New Prototype for Very Large Document

I have a huge document hundreds of notes, with several layers of nesting.

I want to add one simple attribute – tags – to all notes.

I tried making a prototype note at the top of the outline and moving all the other notes into it. It made tag attributes but only for first-level notes – no children, or grandchildren, or great grandchildren.

Advice on doing everything with one command would be welcome, or, if a single command won’t do it, the easiest quickest way to get it done.

Many thanks.

How about a stamp declaring tags as an attribute/key attribute. Select all the notes and apply the stamp.

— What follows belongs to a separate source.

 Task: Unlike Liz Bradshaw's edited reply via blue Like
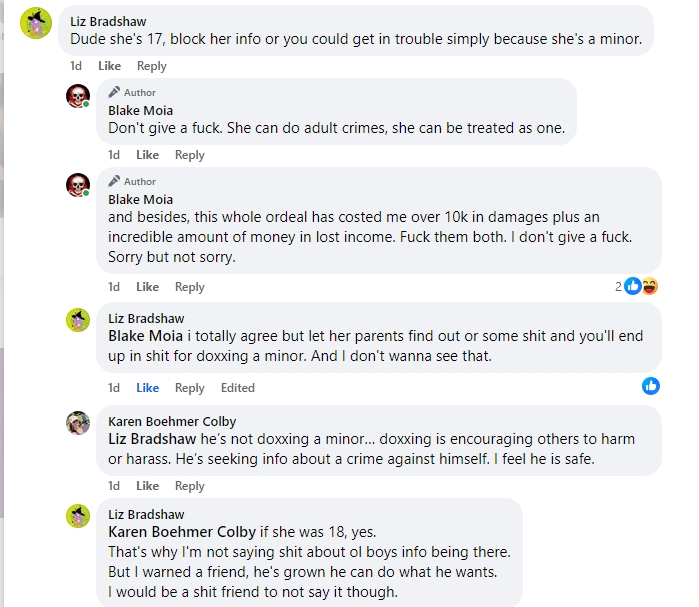[148, 388]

You can create an agent to gather every note, assign to it an action that assigns the prototype that you want to them

1 Like

@coccomel’s suggestion of an agent is best for fixing the issue now.

So, to at $Tags to Key Attributes (KAs), the agent action needs to be:

$KeyAttributes = KeyAttribute + "Tags";

But, be aware that doing this sets all (in agent scope) notes to a local value for $KeyAttributes and this breaking a prototype inheritance. So, better might be to review/set the KAs for all your prototypes and then use this agent action:

if($Prototype){
  $KeyAttributes;

}else{
  $KeyAttributes = KeyAttribute + "Tags";
};

now, if a note in scope of the agent query has a prototype set, the KAs are (re-set) so as to use those of the prototypes. Those without a prototype have their KA set to add $Tags—or if they currently have no KA, their KA will just be $Tags.

Also, don’t worry if you mess up. KA are set/inherited by attribute ‘KeyAttributes’. So, if it is wrong, it can be identified and (re-)set! :slight_smile This is one of the user errors for which Tinderbox is very forgiving!